« Il y avait un virus avant la COVID qui porte le nom de Donald Trump »
L’élection de Joe Biden à la présidence américaine ramènerait la première économie mondiale « sur le chemin d’une forme de coopération internationale » dont on aura grandement besoin dans le futur, estime Pascal Lamy.
Le directeur général de l’Organisation mondiale du commerce (OMC) de 2005 à 2013 était l’invité d’honneur vendredi d’une conférence virtuelle sur l’impact de la pandémie de COVID-19 sur le commerce international organisée par l’Institut d’études internationales de Montréal (IEIM) de l’UQAM. « Il y avait un virus dans le système international avant la COVID qui porte le nom de Donald Trump », y a déclaré d’entrée de jeu Pascal Lamy.
Homme politique américain « classique » ayant « une grosse expérience au gouvernement », le démocrate Joe Biden lui apparaît un adepte du multilatéralisme, « un peu protectionniste, il est vrai, comme le sont souvent les élus démocrates, mais qui remettrait les États-Unis sur le chemin d’une forme de coopération internationale ». Ce changement serait bienvenu après quatre ans de médecine Trump faite « de violence et d’exacerbation des antagonismes ». « Pour nous qui ne sommes pas Américains, c’est l’enjeu le plus important de ces élections. »
- - - - - - -
• À compléter:
A - Résumez en quelques phrases le paragraphe du texte de l'exercice qui commence par « Homme politique américain », sans perdre ses informations principales.
B - D'après le texte de l'exercice, qui a organisé la conférence virtuelle dont Pascal Lamy était l'invité d'honneur ?
C - Modifiez un passage du texte de l'exercice en remplaçant « grandement » par « fortement ». Commencez aux mots « L’élection de Joe » et arrêtez-vous après « estime Pascal Lamy. ».
- - - - - - -
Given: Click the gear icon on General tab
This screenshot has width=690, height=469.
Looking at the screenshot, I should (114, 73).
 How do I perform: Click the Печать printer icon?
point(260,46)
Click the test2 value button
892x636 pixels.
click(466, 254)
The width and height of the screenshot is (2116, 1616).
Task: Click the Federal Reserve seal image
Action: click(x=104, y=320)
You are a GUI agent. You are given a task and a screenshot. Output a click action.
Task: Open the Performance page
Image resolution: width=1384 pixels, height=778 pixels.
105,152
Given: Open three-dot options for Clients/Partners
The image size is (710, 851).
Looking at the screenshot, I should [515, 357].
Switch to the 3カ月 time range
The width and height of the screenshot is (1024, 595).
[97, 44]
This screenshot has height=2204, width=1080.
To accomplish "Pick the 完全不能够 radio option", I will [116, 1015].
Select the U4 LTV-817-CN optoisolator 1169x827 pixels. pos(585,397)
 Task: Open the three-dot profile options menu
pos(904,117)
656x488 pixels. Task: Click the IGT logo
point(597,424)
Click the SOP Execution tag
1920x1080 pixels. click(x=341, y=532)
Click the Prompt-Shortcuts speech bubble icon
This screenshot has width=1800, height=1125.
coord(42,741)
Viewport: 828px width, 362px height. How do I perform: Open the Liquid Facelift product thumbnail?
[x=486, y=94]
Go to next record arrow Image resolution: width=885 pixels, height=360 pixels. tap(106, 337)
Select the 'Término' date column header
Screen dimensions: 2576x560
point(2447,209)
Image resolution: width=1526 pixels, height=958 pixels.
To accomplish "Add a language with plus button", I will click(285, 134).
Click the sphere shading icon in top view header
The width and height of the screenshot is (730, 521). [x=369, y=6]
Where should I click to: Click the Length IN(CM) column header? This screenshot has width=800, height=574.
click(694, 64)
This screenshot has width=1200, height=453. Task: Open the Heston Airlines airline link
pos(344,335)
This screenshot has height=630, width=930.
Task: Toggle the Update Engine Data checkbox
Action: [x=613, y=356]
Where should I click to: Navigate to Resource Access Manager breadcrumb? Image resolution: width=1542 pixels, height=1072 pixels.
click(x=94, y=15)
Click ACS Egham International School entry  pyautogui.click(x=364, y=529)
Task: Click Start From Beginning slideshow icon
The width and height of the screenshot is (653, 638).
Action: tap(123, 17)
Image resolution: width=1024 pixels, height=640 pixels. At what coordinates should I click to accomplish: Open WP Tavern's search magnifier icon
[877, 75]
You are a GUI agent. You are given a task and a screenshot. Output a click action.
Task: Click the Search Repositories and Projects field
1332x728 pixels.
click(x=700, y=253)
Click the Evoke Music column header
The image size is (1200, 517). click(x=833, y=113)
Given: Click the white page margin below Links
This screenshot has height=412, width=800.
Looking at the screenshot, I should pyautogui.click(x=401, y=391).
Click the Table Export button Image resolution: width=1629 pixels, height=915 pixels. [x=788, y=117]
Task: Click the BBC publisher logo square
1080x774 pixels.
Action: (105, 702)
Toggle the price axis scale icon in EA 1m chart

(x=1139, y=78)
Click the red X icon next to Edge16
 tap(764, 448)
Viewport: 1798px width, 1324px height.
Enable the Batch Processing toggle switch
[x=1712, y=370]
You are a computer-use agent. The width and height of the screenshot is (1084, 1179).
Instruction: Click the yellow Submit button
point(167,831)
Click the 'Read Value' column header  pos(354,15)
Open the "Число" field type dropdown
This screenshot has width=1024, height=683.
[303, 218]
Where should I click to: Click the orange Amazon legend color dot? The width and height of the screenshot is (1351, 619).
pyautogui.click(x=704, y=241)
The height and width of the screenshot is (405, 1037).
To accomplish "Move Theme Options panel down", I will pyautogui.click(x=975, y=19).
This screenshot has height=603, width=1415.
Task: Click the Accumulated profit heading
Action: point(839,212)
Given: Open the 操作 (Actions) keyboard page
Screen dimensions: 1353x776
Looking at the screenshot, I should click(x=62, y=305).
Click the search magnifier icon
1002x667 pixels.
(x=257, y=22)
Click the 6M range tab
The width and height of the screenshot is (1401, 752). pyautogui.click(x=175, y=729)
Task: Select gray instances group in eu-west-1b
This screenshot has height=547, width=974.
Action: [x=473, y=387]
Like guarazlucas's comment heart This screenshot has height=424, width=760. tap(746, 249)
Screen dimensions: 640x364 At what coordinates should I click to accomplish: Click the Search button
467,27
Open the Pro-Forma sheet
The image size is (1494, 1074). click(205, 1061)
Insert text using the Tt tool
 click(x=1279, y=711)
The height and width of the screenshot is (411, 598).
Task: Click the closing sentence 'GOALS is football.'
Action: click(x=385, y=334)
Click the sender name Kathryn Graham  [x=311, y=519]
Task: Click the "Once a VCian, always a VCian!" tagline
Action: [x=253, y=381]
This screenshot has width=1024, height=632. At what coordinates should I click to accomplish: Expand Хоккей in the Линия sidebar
- - - - - - -
• Vos réponses écrites:
A - Pour Pascal Lamy, le démocrate Joe Biden est un homme politique américain classique, avec beaucoup d'expérience au gouvernement, et il croit au multilatéralisme. Il est un peu protectionniste, comme souvent les démocrates, mais il ramènerait les États-Unis vers une forme de coopération internationale. Ce changement serait bienvenu après quatre ans de « violence » et d'antagonismes sous Trump. Pour les non-Américains, c'est l'enjeu le plus important de ces élections.

B - L'Institut d'études internationales de Montréal (IEIM) de l'UQAM.

C -
L’élection de Joe Biden à la présidence américaine ramènerait la première économie mondiale « sur le chemin d’une forme de coopération internationale » dont on aura fortement besoin dans le futur, estime Pascal Lamy.